Dataset records >>
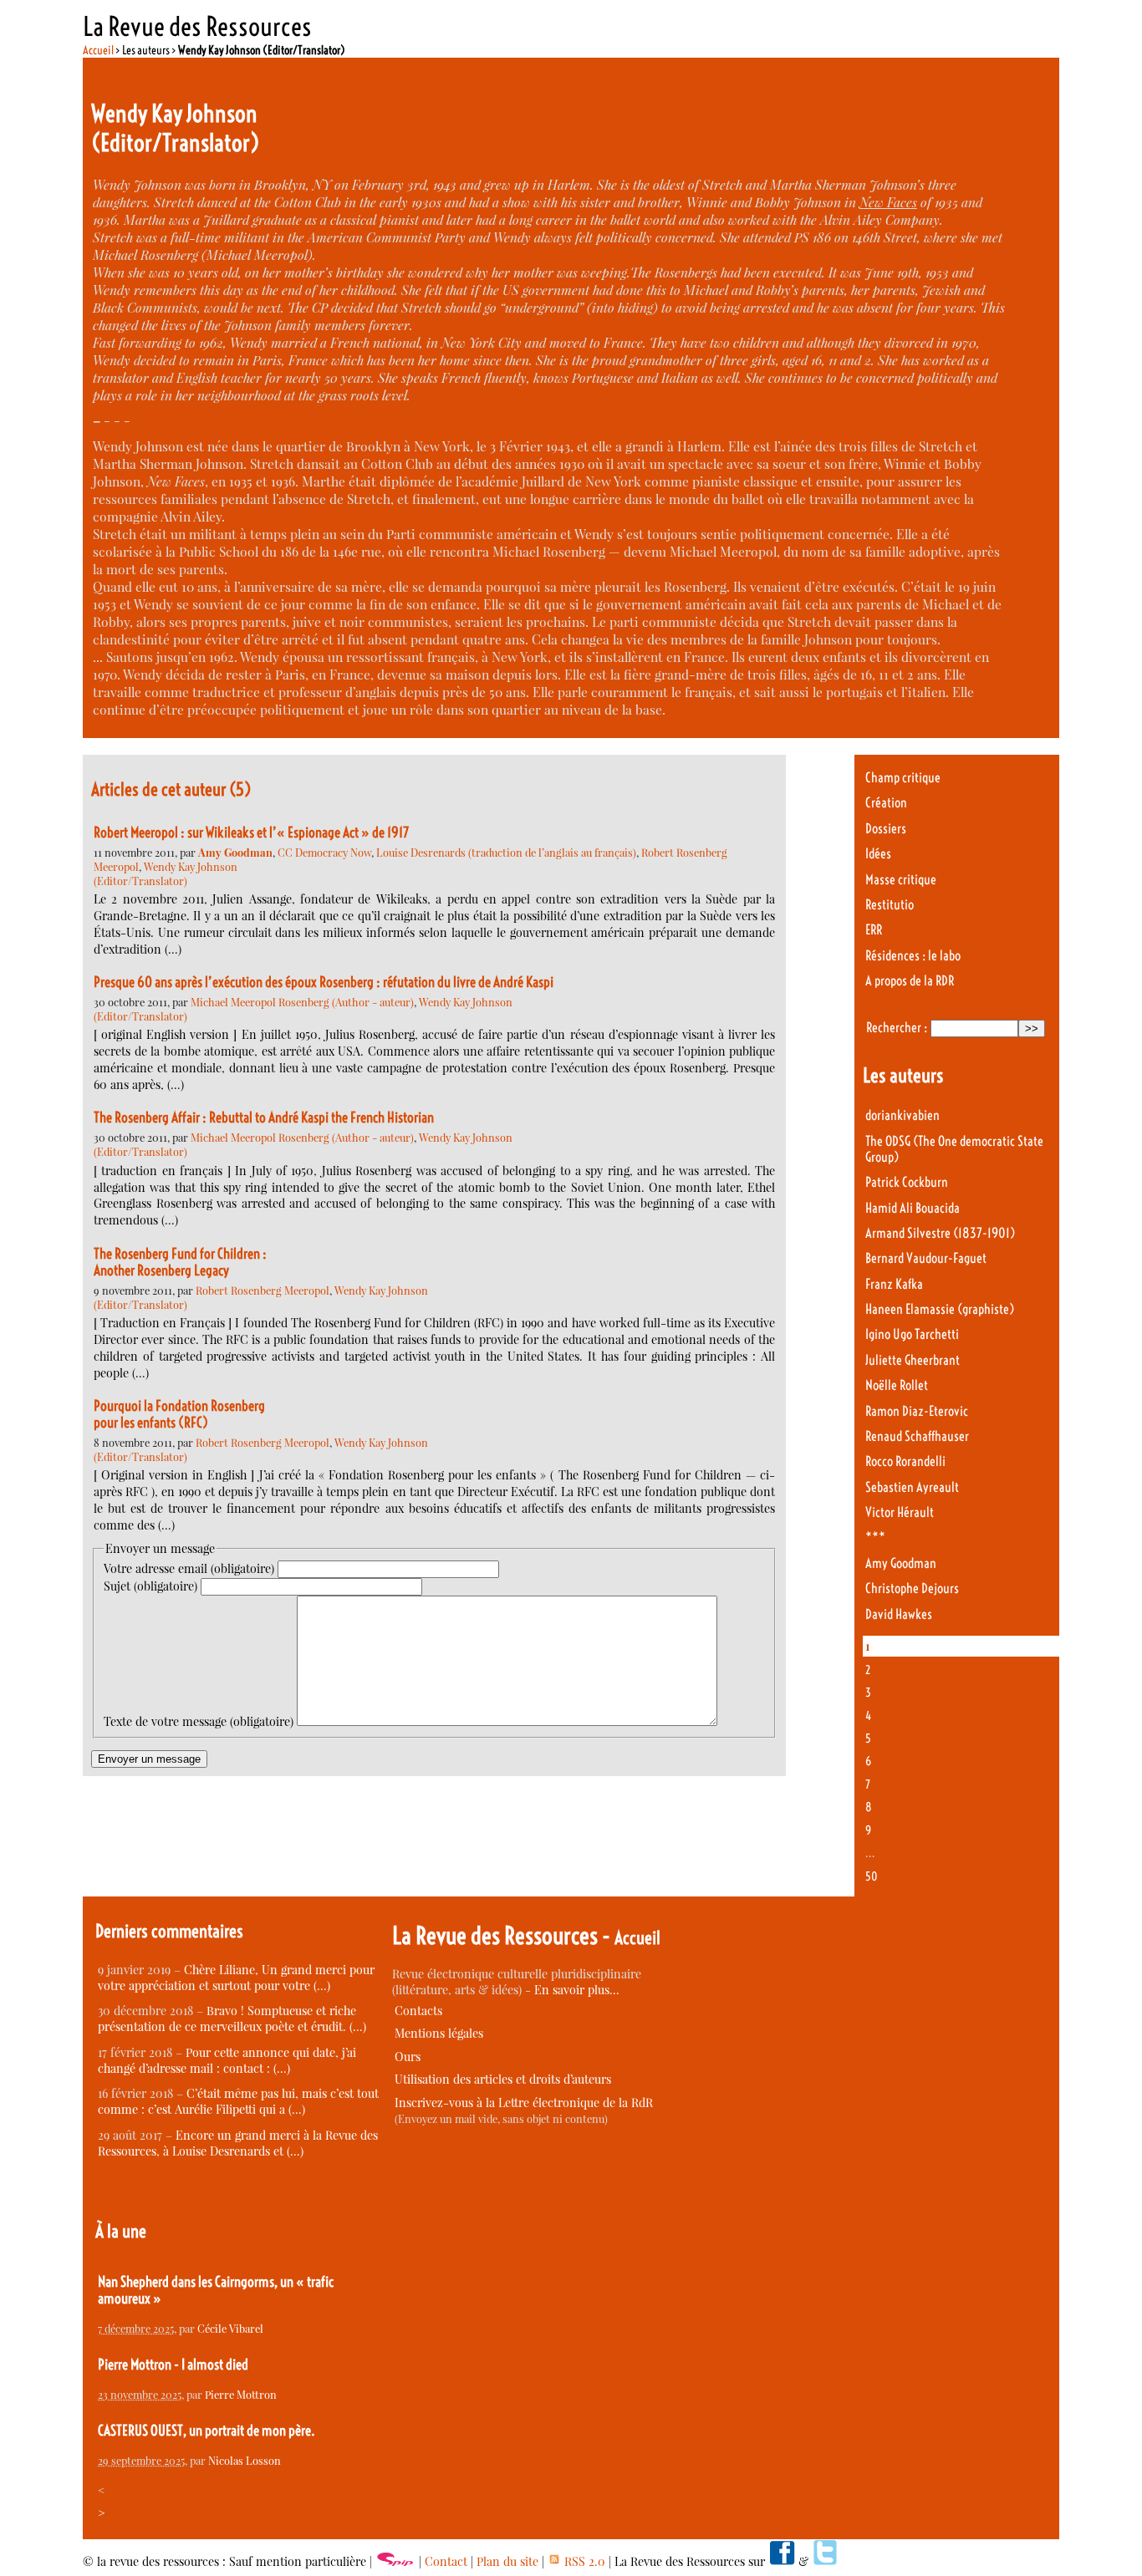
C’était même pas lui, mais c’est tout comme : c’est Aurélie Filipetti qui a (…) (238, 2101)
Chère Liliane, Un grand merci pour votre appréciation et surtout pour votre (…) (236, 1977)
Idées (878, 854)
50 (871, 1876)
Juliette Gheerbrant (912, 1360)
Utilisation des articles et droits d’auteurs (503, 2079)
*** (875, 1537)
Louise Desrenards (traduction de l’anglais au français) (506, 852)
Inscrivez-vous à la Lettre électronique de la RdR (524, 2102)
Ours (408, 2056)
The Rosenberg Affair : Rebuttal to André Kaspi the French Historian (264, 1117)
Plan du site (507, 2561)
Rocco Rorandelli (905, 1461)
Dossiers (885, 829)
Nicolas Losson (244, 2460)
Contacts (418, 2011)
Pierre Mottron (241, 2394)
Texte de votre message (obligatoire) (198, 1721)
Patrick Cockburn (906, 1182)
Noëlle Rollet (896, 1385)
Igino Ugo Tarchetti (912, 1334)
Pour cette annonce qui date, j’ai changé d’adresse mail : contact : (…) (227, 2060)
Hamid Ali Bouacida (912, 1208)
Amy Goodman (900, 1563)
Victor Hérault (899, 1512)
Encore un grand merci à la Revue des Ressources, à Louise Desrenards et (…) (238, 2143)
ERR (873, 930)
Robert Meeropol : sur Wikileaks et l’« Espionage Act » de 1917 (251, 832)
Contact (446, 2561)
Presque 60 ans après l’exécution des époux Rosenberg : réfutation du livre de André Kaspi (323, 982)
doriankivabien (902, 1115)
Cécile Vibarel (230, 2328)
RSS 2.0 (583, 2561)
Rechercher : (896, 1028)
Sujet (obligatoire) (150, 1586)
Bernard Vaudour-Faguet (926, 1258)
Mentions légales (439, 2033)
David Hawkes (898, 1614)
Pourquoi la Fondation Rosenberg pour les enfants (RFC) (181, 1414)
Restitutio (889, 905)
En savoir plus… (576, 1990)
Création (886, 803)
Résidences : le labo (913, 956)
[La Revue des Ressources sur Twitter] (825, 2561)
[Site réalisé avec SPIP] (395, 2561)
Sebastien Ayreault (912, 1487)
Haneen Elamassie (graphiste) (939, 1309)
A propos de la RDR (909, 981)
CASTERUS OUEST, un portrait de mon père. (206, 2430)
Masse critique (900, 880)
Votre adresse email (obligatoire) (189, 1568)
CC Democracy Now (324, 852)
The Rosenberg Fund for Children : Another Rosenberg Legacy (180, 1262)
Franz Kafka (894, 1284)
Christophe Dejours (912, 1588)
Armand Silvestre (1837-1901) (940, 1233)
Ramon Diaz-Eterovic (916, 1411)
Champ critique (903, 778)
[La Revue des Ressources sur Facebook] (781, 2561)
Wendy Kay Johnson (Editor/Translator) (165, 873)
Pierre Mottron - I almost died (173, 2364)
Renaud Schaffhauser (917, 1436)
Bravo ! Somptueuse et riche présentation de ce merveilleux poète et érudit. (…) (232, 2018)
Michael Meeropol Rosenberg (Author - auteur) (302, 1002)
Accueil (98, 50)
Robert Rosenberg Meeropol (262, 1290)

Activity >> Repeat, character for character, the lines from the one that holds "Pourquoi la Fondation" to the final line of the material, inclusive, and no other lines.

Exercise result >>
Pourquoi la Fondation Rosenberg pour les enfants (RFC) (181, 1414)
Restitutio (889, 905)
En savoir plus… (576, 1990)
Création (886, 803)
Résidences : le labo (913, 956)
[La Revue des Ressources sur Twitter] (825, 2561)
[Site réalisé avec SPIP] (395, 2561)
Sebastien Ayreault (912, 1487)
Haneen Elamassie (graphiste) (939, 1309)
A propos de la RDR (909, 981)
CASTERUS OUEST, un portrait de mon père. (206, 2430)
Masse critique (900, 880)
Votre adresse email (obligatoire) (189, 1568)
CC Democracy Now (324, 852)
The Rosenberg Fund for Children : Another Rosenberg Legacy (180, 1262)
Franz Kafka (894, 1284)
Christophe Dejours (912, 1588)
Armand Silvestre (1837-1901) (940, 1233)
Ramon Diaz-Eterovic (916, 1411)
Champ critique (903, 778)
[La Revue des Ressources sur Facebook] (781, 2561)
Wendy Kay Johnson (Editor/Translator) (165, 873)
Pierre Mottron - I almost died (173, 2364)
Renaud Schaffhauser (917, 1436)
Bravo ! Somptueuse et riche présentation de ce merveilleux poète et érudit. (…) (232, 2018)
Michael Meeropol Rosenberg (Author - auteur) (302, 1002)
Accueil (98, 50)
Robert Rosenberg Meeropol (262, 1290)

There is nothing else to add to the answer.